Supplied data below:

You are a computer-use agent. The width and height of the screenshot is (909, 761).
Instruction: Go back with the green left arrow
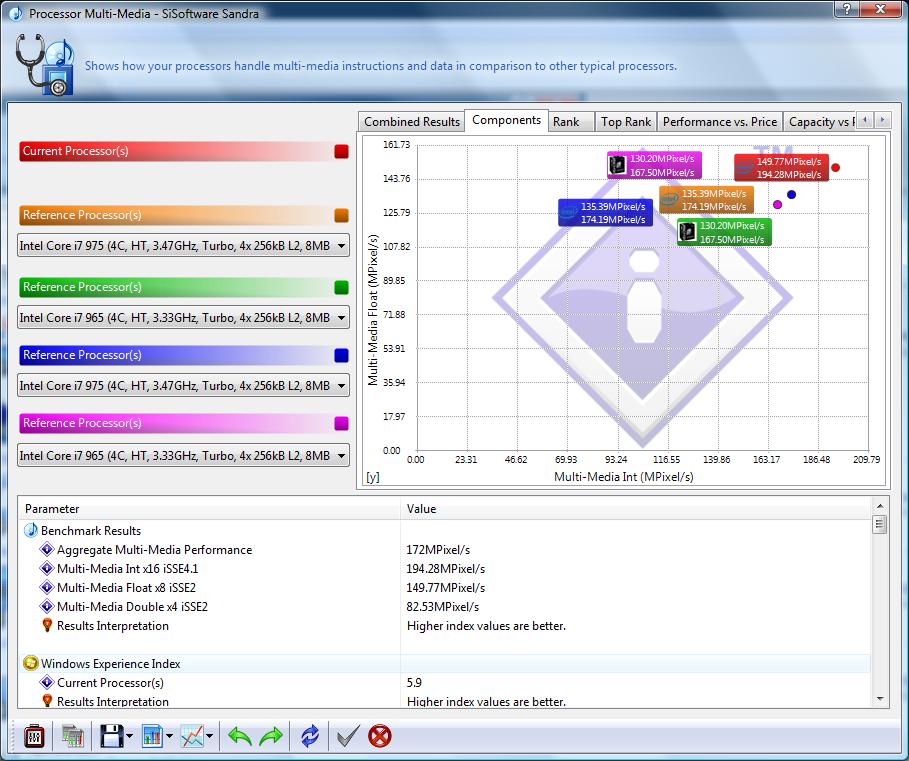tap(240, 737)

End of Supplied data.
Supplied data below:

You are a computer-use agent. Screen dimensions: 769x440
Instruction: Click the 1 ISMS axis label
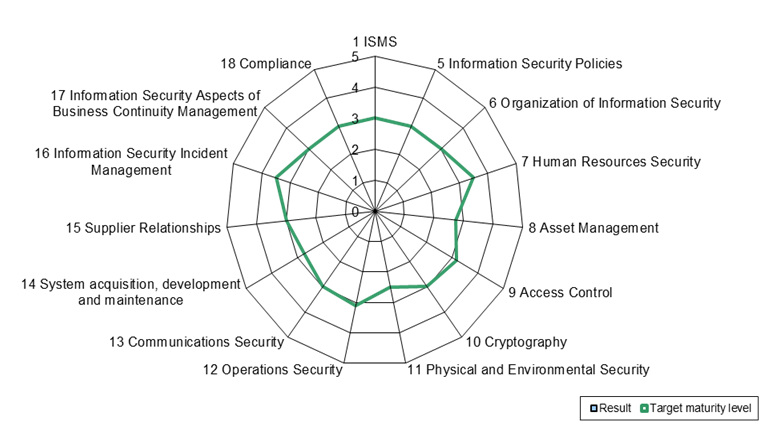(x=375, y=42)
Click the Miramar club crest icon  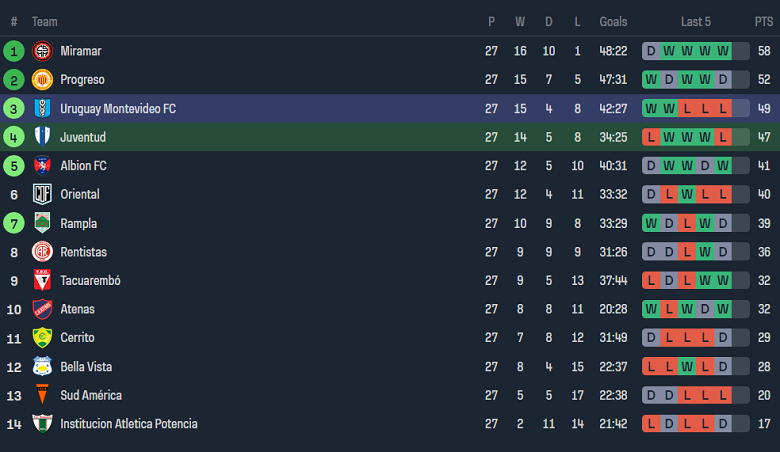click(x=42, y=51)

End of Supplied data.

# Exercise objective
Lines containing the string "computer" are the ones to copy from the entries above.

# Reply to the exercise
You are a computer-use agent. The width and height of the screenshot is (909, 761).
You are a computer-use agent. Screen dimensions: 769x440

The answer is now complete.